● Texto de lectura
────────
F. V.: O que más bien va modificándose. Veo un peligro muy fuerte de constructivismo en la ideología de género.

R. B.: Yo, que soy especialista en género, no sé qué es la ideología de género…

F. V.: Se refiere a que la persona determina su propio género independientemente de la biología. El mayor problema es el propio constructivismo, sea o no de género. Entiendo de dónde viene esto: el posmodernismo necesita depurar un conjunto de instituciones, entre ellas la del padre. Pero llega después una segunda parte, el posmodernismo punk, en que eso decae en un construccionismo prácticamente nihilista. El idealismo llega a tal punto que quien yo soy o lo que son las cosas depende solo del poder, del grupo o de cada persona. Ese hiperidealismo es peligroso. Lo que ocurre es que, mientras se esté utilizando para causas consideradas de progreso, se va dejando pesar. Pero en el momento en que se establezca como filosofía dominante va a ser muy peligroso. Entiendo que es muy difícil el diálogo entre naturalismo y constructivismo, porque los dos tienen elementos de verdad. Lo que no podemos permitir es que un principio anule al otro.

R. B.: A niños y niñas les hablamos de forma diferente, los vestimos con distintos colores, les regalamos juguetes diferentes… Ahí generamos una realidad limitante que impide que desarrollen todas sus competencias. Eso es hoy un muro real.

F. V.: Estoy de acuerdo en que necesitamos liberarnos de esas simbólicas tradicionales, porque están asignadas de un modo que coartan, pero sin negar que puedan existir unas simbólicas colectivas. Tienen sentido en aquellos que comparten algo tan estructural y primario como el sexo, siempre y cuando las depuremos. Para mí el elemento clave es superar el reparto de funciones y campos simbólicos. Tú no tienes que demostrar que eres hombre: lo eres. Es un modo del que no puedes liberarte, a través del cual actúas. Fíjate en los hombres de la tribu [africana] de los aka, que llevan a sus hijos todo el día en brazos. ¿Su hombría es menor que la de los hombres de los bares de carretera?
────────
● Extracto de datos
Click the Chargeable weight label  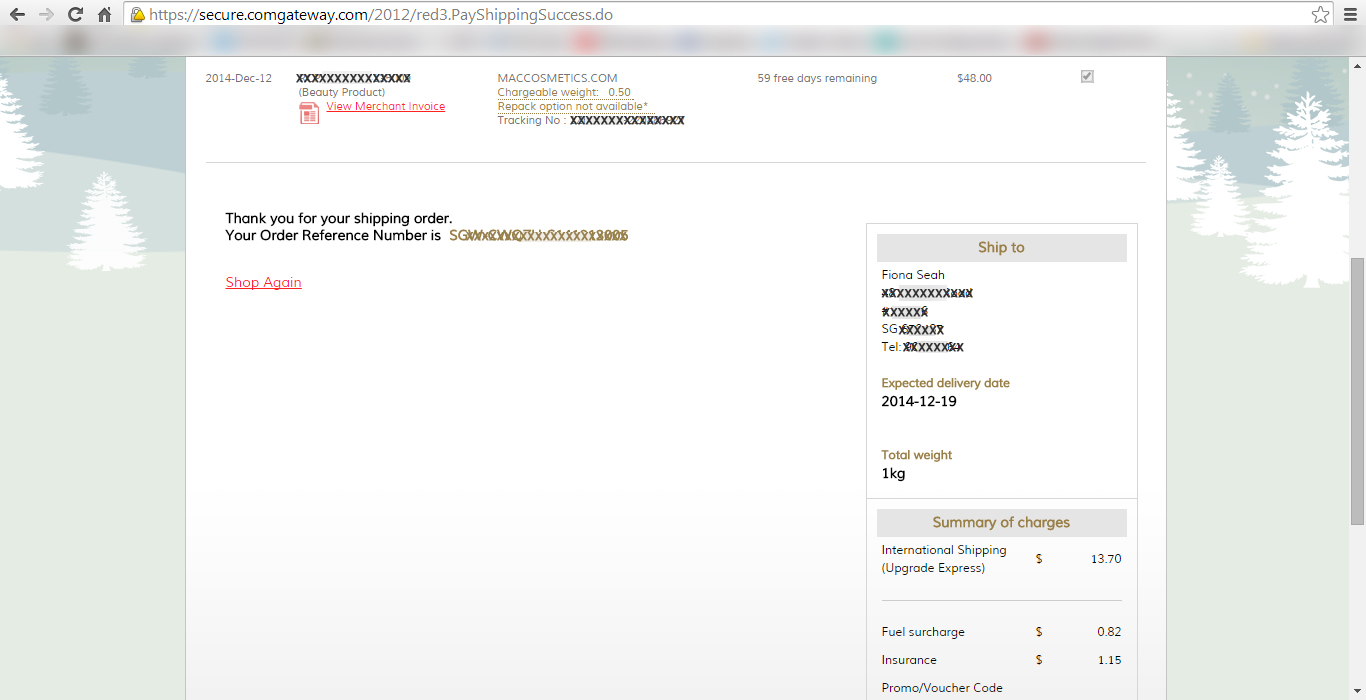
────────
Copia sin cambios el pasaje del texto de lectura que empieza en las palabras «F. V.: Estoy» y termina después de «bares de carretera?».

F. V.: Estoy de acuerdo en que necesitamos liberarnos de esas simbólicas tradicionales, porque están asignadas de un modo que coartan, pero sin negar que puedan existir unas simbólicas colectivas. Tienen sentido en aquellos que comparten algo tan estructural y primario como el sexo, siempre y cuando las depuremos. Para mí el elemento clave es superar el reparto de funciones y campos simbólicos. Tú no tienes que demostrar que eres hombre: lo eres. Es un modo del que no puedes liberarte, a través del cual actúas. Fíjate en los hombres de la tribu [africana] de los aka, que llevan a sus hijos todo el día en brazos. ¿Su hombría es menor que la de los hombres de los bares de carretera?